Mesaba Aviation, Inc. (operating as Mesaba Airlines) was a regional airline in the United States that operated from 1944 until it merged with Pinnacle Airlines in 2012 to form Endeavor Air. It was based in Eagan, Minnesota. From 2010 to 2012, the airline was a wholly owned subsidiary of Pinnacle Airlines Corp. with code sharing flights operated as Delta Connection for Delta Air Lines and US Airways Express for US Airways. Previously, the airline operated code sharing service as Northwest Airlink and Northwest Jetlink on behalf of Northwest Airlines which subsequently merged with Delta. Mesaba also previously operated connecting flight services in association with Republic Airlines before this air carrier was subsequently merged into Northwest. Mesaba Airlines effectively ceased operations on January 4, 2012, when all aircraft and personnel were transitioned to the Pinnacle Airlines operating certificate. Mesaba's operating certificate was surrendered on July 31, 2012.

==History==
Mesaba (from the Ojibwe language, misaabe: "Soaring Eagle") was founded in 1944 by Gordy Newstrom in the Mesabi Range city of Coleraine, Minnesota, and started operations in the same year under the name of Mesaba Aviation. It had one airplane, a Piper Cub purchased for $1,300, and it was used to shuttle employees of the Blandin Paper Mill Company from Grand Rapids, Minnesota, to Minneapolis. In 1950 Newstrom moved the company to Grand Rapids.

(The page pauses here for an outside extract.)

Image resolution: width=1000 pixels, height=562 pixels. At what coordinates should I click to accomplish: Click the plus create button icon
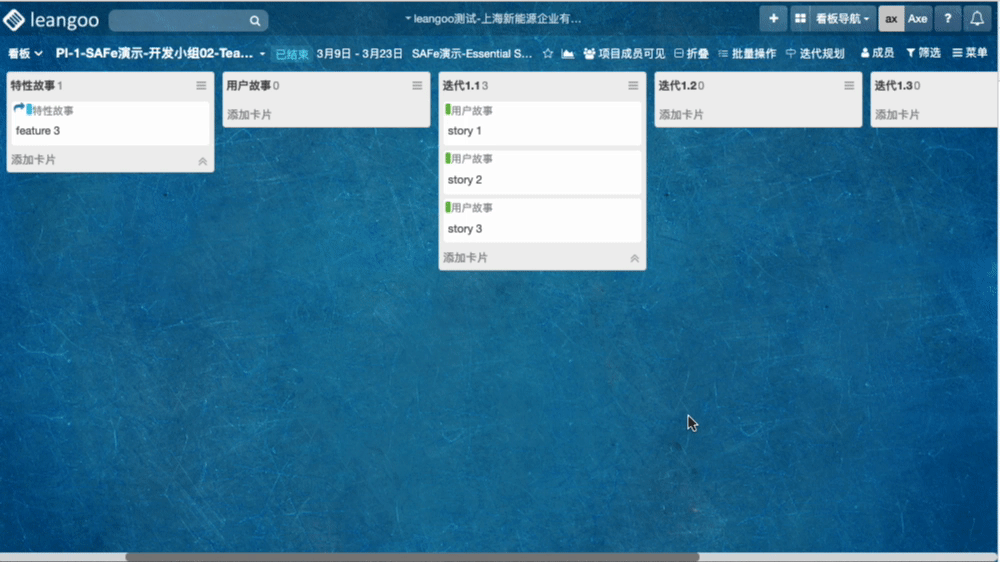773,19
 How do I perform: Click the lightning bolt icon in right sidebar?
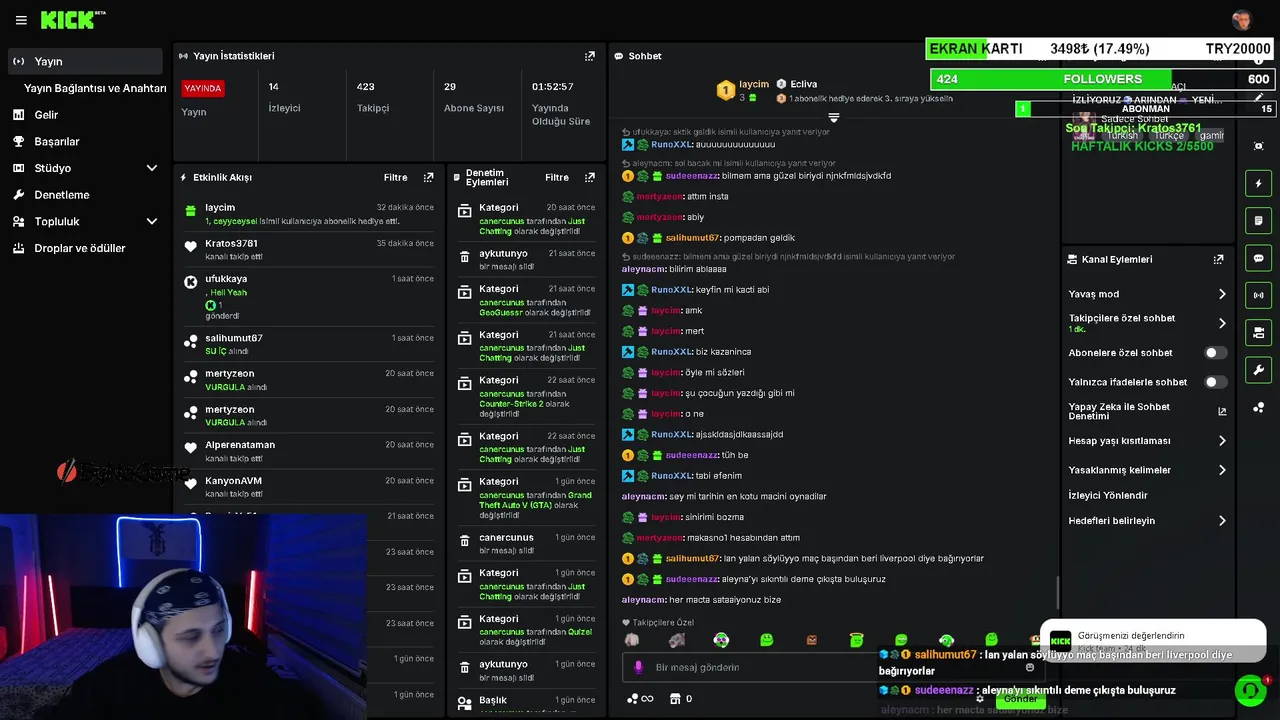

In 1973, the Halverson family of Duluth, Minnesota, bought Mesaba from Newstrom. Subsequently, they started regularly scheduled airline services serving Spencer, Iowa; Ely, MN; Virginia, MN; and Duluth.

The Swenson family of Thief River Falls, Minnesota, purchased Mesaba Aviation in 1977. They took the company public in 1982 as the airline began flying to destinations in Minnesota, North Dakota and South Dakota with Beechcraft Model 99 commuter turboprops.

In late 1984, Mesaba became a codeshare partner of Northwest Orient Airlines, flying regional and commuter turboprop aircraft as Northwest Airlink from small regional communities to the hub at Minneapolis-Saint Paul International Airport.

Mesaba began feeder service from Detroit Metropolitan Wayne County Airport to small airports across the east and midwest utilizing Fokker F27 and Fairchild Metroliner turboprop aircraft in 1988. Maintenance bases were established both in Detroit and Wausau, Wisconsin. The same year, Mesaba managed to add an additional 325 employees. It also expanded its network to four new routes including Cleveland, Dayton and Akron in Ohio, and Erie, Pennsylvania.

In 1991, Mesaba built two new hangar facilities, in Detroit and Wausau, Wisconsin, and added the first of 25 de Havilland Canada Dash 8 turboprop aircraft, leased from Northwest Airlines.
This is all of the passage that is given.